- Directed by: Krishna Rao
- Written by: Krishna Rao Raman Rao
- Starring: Rutger Hauer Josh Charles Andrea Roth Stuart Wilson Jack Black
- Music by: Christophe Beck
- Production company: Trimark Pictures
- Distributed by: Trimark
- Release date: February 14, 1996;
- Running time: 90 minutes
- Country: United States
- Language: English

= Crossworlds =

Crossworlds is a 1996 American science fiction film starring Rutger Hauer, Josh Charles, Andrea Roth, Stuart Wilson and Jack Black, and directed by Krishna Rao. The film, Rao's feature directorial debut, received mixed reviews but is remembered for its special effects as well as the presence of Hauer.

== Plot ==
College student Joe is drawn into a battle to save the world from arch-enemy Ferris. Joe's heirloom pendant just happens to be the key to a sceptre that opens doors to the Crossworlds, another dimension. When Laura shows up to check on the key and Ferris' goons begin their assaults, they run to semi-retired adventurer A.T. for help and guidance.

==Cast==
- Rutger Hauer as Alex "A.T."
- Josh Charles as Joe "Seph" Talbot
- Stuart Wilson as Ferris
- Andrea Roth as Laura
- Perry Anzilotti as Rebo
- Richard McGregor as Stu
- Jack Black as Steve
- Ellen Geer as Joe's Mom
- Beverly Johnson as The Queen
- Tony Ervolina as Joe's Dad
- Michael Stadvec as Cop #1
- Michael Wiseman as Cop #2
- Shani Rigsbee as The Dancer

== Production ==
The film was Rao's first feature. The cast also include Jack Black in an early role.

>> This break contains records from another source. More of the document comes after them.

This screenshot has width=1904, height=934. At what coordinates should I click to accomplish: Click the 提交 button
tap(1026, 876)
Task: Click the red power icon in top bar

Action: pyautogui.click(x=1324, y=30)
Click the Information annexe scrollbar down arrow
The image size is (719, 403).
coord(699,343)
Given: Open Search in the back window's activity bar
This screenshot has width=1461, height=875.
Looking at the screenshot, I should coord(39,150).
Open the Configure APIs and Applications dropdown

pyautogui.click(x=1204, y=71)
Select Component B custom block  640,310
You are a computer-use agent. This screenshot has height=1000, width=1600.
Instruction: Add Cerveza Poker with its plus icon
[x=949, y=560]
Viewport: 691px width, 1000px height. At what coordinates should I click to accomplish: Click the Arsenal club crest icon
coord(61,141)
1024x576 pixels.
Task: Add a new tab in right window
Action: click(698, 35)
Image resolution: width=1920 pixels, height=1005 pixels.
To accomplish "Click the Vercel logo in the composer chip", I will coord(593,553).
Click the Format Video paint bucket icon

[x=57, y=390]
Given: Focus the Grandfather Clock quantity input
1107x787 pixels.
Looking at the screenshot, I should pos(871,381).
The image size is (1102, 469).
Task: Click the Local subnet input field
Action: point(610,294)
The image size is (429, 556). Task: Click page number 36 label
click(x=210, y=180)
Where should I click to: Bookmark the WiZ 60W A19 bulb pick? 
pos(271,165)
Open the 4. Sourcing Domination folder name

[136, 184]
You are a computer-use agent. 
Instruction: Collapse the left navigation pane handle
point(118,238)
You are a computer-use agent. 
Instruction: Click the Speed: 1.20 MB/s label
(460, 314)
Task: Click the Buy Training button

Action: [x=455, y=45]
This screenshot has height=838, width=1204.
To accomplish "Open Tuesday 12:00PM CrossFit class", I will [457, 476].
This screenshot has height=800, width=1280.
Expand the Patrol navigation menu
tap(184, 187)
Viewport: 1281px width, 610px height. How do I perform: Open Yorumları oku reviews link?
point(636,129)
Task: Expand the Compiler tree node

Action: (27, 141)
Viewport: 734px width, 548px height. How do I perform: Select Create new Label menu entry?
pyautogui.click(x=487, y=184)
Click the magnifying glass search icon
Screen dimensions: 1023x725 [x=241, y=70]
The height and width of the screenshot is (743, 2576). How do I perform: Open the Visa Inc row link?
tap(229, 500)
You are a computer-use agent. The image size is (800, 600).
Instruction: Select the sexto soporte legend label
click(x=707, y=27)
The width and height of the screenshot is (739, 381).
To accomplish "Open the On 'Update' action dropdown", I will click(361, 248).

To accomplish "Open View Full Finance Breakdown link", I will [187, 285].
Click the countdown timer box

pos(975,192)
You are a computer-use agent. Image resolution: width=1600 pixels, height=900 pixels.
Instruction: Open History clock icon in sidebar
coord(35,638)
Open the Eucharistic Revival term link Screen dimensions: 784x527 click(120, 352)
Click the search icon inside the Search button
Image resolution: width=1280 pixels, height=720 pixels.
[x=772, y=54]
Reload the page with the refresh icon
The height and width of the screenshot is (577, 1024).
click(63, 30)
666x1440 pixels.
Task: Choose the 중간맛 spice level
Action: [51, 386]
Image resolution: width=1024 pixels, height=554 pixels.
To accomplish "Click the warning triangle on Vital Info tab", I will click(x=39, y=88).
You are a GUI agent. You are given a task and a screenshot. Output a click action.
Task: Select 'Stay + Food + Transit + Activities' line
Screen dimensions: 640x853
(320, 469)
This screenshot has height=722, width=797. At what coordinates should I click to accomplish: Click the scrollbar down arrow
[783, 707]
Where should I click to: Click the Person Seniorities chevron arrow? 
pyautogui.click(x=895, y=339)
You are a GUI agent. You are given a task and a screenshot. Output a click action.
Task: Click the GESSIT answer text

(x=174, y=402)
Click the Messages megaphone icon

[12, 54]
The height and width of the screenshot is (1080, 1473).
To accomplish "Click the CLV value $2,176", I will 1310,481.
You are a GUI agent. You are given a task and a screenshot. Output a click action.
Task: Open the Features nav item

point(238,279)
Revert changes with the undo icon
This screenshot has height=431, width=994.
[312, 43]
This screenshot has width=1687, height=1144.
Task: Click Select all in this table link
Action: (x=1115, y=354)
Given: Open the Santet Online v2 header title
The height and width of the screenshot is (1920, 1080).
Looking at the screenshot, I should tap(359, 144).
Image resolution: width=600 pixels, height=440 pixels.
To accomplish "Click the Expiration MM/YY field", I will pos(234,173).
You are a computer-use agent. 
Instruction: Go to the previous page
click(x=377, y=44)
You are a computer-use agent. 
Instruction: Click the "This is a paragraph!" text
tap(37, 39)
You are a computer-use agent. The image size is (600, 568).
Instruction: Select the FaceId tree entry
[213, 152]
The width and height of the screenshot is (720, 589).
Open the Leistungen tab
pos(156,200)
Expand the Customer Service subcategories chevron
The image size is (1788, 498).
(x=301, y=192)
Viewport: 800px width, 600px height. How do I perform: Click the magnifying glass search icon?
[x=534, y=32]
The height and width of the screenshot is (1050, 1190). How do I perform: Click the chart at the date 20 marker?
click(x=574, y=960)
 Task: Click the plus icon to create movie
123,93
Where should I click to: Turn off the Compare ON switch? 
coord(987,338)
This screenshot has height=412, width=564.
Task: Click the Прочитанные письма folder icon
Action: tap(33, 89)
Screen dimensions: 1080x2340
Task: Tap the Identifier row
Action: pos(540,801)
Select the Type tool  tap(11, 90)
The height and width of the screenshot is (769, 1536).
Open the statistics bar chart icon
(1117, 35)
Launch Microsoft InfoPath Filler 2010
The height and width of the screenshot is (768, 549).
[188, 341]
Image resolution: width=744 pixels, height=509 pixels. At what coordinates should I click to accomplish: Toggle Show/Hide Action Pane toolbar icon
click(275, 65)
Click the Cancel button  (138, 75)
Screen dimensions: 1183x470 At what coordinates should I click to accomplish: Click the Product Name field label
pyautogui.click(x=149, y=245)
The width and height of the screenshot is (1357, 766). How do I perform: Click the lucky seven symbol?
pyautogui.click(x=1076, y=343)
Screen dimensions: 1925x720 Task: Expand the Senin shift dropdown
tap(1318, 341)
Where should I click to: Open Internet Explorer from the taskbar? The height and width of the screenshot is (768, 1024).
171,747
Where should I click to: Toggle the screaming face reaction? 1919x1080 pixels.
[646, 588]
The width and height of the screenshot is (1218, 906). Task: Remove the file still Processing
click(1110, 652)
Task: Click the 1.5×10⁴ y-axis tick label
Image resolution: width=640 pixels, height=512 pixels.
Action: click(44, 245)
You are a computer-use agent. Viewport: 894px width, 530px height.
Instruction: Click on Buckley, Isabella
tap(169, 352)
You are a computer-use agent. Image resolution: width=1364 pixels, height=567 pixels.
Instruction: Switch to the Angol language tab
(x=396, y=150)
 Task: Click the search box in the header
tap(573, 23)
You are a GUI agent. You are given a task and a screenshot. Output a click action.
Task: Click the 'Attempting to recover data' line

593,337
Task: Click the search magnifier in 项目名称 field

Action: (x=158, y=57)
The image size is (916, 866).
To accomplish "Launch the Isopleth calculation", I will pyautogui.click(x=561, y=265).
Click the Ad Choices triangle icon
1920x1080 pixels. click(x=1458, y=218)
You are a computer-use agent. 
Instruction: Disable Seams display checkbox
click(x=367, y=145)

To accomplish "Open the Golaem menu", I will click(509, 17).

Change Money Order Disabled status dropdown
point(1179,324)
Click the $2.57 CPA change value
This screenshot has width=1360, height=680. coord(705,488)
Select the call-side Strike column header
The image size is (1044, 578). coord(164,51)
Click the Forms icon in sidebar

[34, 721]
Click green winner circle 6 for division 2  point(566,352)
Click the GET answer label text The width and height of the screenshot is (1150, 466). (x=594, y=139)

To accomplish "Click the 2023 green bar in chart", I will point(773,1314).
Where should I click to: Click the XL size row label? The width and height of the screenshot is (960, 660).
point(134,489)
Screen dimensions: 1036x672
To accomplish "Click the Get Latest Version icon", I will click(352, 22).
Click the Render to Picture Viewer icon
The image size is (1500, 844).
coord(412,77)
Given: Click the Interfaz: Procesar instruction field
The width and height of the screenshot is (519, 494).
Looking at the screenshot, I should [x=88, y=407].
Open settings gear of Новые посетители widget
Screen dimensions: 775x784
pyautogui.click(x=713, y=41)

Special effects were made by Digital Drama. The film was shot in Los Angeles, Lone Pine, and El Mirage Dry Lake, California, USA.

==Reception==
Creature Feature gave the movie 2 out of 5 stars, finding the low budget a detriment. A review in Mad Movies also stated the films would have required more important means to achieve its ambitions. Another issue of the same magazine found the character of Joe irritating and stated: "Some new digital effects and the harsh presence of Rutger Hauer may console the last admirers of B-movies deprived of any surprising features." The production was judged "tedious more than exciting" by Howard Maxford. The film was however also described as "a fun sci fi action-fantasy with excellent FX" and as "offer[ing] adventure, fighting, fantasy and a good dose of special effects, created by the team that made possible, among other films, Batman Forever, Demolition Man and Mortal Kombat."